Segment Start: Material for this task

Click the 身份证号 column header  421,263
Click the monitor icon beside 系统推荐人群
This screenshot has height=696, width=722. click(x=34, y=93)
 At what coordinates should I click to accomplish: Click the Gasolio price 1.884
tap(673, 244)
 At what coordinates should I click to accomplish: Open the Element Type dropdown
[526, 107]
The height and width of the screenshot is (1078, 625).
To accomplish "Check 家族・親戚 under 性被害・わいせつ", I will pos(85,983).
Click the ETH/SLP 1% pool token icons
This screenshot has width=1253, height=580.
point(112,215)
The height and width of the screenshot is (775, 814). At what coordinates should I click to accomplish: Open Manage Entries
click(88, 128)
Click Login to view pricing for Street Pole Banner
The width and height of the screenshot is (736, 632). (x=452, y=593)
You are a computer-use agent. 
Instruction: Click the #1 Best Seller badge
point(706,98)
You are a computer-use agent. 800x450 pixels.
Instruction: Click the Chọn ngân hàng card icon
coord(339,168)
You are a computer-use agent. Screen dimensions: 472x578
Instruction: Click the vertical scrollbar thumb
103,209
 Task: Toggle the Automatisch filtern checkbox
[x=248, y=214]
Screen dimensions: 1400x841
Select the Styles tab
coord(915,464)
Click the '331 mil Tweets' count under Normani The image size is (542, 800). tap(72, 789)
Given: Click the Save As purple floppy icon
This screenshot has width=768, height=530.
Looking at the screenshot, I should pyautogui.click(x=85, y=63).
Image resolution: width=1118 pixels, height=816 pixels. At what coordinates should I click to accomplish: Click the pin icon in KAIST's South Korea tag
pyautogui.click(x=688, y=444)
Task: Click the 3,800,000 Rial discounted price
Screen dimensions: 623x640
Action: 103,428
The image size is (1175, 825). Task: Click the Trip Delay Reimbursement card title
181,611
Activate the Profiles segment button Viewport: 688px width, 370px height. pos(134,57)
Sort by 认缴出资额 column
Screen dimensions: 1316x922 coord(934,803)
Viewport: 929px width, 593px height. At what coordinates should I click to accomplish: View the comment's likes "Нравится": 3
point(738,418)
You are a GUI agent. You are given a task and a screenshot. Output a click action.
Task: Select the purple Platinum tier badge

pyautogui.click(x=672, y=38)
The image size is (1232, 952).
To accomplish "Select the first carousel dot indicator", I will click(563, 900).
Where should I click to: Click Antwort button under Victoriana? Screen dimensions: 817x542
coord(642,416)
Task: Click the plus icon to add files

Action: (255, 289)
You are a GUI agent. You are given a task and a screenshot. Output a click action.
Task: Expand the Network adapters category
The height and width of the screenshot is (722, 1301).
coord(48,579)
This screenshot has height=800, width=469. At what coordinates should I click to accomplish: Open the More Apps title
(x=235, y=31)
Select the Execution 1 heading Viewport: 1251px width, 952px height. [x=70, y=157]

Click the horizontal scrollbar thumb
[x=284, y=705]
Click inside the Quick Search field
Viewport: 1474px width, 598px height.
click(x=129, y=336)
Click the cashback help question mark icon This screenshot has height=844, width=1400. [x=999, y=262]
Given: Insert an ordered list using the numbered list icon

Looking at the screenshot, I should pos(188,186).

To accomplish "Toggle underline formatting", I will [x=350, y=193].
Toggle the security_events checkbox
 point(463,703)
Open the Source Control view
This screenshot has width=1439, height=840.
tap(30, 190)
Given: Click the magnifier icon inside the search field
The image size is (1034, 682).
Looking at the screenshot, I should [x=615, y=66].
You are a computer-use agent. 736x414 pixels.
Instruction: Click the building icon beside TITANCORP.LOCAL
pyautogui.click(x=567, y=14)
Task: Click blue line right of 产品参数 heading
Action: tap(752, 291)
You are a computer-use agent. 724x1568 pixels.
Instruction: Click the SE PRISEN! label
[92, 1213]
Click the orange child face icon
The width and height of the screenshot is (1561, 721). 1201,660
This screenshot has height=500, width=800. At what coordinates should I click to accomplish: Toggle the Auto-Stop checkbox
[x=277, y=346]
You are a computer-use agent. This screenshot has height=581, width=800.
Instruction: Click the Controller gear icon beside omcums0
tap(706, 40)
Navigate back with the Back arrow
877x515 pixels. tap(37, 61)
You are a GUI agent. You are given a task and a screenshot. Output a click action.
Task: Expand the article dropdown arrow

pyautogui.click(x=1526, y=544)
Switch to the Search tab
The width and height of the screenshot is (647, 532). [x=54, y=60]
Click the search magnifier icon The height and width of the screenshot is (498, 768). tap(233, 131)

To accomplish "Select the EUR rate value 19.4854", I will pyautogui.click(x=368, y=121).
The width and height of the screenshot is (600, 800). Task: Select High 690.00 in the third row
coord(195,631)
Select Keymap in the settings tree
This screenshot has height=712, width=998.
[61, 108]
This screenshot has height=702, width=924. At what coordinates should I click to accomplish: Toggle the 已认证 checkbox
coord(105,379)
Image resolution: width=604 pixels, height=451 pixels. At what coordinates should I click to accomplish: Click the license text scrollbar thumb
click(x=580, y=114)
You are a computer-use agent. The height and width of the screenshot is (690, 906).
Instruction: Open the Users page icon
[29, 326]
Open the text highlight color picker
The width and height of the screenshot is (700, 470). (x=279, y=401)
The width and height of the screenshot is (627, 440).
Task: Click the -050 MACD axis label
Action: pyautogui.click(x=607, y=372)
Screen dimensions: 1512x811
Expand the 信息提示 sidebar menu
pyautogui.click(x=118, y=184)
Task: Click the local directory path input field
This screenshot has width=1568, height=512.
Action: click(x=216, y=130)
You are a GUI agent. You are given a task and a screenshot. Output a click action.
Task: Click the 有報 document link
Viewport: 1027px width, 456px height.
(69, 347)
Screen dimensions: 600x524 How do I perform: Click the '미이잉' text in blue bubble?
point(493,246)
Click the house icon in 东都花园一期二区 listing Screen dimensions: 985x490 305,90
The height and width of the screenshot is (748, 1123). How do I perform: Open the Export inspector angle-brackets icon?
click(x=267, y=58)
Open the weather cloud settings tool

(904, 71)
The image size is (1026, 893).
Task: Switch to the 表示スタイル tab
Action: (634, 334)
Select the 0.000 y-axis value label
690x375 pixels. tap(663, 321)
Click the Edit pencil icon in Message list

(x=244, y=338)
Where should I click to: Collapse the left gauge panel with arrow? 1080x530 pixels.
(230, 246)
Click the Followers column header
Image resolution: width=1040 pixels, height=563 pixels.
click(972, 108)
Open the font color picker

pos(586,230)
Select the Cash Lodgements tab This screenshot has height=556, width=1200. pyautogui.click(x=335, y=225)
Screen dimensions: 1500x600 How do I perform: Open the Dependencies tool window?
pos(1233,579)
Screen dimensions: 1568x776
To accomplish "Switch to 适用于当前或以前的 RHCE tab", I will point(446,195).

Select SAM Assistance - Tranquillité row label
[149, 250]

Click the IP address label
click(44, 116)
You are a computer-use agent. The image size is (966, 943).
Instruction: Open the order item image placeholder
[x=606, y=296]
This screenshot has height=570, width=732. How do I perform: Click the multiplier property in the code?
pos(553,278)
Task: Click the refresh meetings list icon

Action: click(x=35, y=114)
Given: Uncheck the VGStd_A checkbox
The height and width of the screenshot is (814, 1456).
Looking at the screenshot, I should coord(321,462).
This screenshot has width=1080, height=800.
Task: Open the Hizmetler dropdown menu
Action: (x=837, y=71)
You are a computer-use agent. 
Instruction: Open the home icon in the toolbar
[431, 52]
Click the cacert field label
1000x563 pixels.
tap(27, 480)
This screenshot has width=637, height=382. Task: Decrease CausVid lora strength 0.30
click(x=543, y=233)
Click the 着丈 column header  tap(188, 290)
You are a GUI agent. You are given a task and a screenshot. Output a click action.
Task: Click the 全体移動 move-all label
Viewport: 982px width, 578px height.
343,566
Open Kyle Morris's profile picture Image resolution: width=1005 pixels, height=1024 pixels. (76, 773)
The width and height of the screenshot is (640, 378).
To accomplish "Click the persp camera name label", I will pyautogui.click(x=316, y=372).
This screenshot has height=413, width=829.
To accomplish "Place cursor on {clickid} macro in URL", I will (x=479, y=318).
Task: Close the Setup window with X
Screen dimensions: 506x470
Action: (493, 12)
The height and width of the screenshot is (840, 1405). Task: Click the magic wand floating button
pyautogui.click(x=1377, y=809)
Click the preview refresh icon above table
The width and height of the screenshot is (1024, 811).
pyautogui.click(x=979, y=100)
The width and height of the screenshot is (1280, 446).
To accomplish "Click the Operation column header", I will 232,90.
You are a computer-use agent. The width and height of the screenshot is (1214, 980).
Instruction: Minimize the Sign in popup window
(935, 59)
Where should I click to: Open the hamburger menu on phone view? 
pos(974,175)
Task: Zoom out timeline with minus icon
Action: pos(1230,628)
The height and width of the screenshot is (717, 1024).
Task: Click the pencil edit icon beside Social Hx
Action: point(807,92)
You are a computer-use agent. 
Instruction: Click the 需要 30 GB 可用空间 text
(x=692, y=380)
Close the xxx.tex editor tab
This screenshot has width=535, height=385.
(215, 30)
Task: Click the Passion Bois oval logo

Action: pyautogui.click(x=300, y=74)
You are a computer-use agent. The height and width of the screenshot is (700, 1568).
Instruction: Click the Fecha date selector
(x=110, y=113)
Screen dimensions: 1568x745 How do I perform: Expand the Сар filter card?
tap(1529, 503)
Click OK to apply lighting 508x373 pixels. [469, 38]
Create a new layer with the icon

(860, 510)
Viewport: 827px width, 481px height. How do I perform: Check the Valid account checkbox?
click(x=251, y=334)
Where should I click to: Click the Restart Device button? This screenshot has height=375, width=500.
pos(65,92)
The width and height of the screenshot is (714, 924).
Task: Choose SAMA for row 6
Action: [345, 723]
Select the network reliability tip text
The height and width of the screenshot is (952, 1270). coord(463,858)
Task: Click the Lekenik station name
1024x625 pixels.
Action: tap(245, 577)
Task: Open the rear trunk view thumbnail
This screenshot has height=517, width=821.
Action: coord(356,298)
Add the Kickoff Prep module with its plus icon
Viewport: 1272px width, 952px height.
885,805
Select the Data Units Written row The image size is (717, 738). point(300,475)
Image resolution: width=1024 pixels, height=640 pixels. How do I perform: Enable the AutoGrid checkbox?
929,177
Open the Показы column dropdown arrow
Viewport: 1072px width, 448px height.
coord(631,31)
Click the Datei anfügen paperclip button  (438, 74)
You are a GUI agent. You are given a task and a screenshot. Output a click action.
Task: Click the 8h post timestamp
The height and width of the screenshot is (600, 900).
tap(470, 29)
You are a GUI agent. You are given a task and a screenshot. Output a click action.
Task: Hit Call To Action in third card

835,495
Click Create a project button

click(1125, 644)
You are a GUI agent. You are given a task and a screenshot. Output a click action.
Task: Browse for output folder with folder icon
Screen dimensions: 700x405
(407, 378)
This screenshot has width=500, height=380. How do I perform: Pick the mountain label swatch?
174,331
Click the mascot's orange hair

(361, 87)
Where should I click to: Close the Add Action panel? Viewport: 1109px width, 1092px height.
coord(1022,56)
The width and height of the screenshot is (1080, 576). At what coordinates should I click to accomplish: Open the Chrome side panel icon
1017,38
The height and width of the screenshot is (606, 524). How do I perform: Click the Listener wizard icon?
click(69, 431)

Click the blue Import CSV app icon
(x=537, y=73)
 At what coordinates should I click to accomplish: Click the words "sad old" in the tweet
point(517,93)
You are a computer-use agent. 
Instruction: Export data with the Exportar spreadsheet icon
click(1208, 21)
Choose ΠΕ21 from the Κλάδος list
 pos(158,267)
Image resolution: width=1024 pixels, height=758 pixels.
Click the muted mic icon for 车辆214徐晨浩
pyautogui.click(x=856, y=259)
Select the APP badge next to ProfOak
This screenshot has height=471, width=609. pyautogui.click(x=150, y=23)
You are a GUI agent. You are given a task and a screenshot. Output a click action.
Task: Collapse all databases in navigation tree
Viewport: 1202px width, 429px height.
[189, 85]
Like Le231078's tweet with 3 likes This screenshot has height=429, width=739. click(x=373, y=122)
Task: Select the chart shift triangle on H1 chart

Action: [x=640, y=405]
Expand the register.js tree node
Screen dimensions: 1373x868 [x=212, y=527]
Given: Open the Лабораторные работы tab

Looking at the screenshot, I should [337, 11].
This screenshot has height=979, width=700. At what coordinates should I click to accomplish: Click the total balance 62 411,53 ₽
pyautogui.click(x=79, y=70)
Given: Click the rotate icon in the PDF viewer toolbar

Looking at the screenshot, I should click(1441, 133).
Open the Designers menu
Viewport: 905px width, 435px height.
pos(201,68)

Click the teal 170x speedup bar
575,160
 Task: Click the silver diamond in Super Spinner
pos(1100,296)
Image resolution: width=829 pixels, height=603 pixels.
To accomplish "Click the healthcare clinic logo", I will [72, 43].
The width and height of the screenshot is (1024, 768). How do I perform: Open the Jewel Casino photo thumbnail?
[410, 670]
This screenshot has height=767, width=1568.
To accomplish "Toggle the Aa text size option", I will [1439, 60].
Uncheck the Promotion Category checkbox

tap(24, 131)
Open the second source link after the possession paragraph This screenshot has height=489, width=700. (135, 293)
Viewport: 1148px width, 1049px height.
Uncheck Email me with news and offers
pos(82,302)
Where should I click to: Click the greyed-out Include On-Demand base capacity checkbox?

Segment End: Material for this task

**What you should do**
Would you reproduce, word for word, the lines from the one holding "This screenshot has height=979, width=700." through the final line of the entries, both included?

**Task answer**
This screenshot has height=979, width=700. At what coordinates should I click to accomplish: Click the total balance 62 411,53 ₽
pyautogui.click(x=79, y=70)
Given: Click the rotate icon in the PDF viewer toolbar

Looking at the screenshot, I should click(1441, 133).
Open the Designers menu
Viewport: 905px width, 435px height.
pos(201,68)

Click the teal 170x speedup bar
575,160
 Task: Click the silver diamond in Super Spinner
pos(1100,296)
Image resolution: width=829 pixels, height=603 pixels.
To accomplish "Click the healthcare clinic logo", I will [72, 43].
The width and height of the screenshot is (1024, 768). How do I perform: Open the Jewel Casino photo thumbnail?
[410, 670]
This screenshot has height=767, width=1568.
To accomplish "Toggle the Aa text size option", I will [1439, 60].
Uncheck the Promotion Category checkbox

tap(24, 131)
Open the second source link after the possession paragraph This screenshot has height=489, width=700. (135, 293)
Viewport: 1148px width, 1049px height.
Uncheck Email me with news and offers
pos(82,302)
Where should I click to: Click the greyed-out Include On-Demand base capacity checkbox?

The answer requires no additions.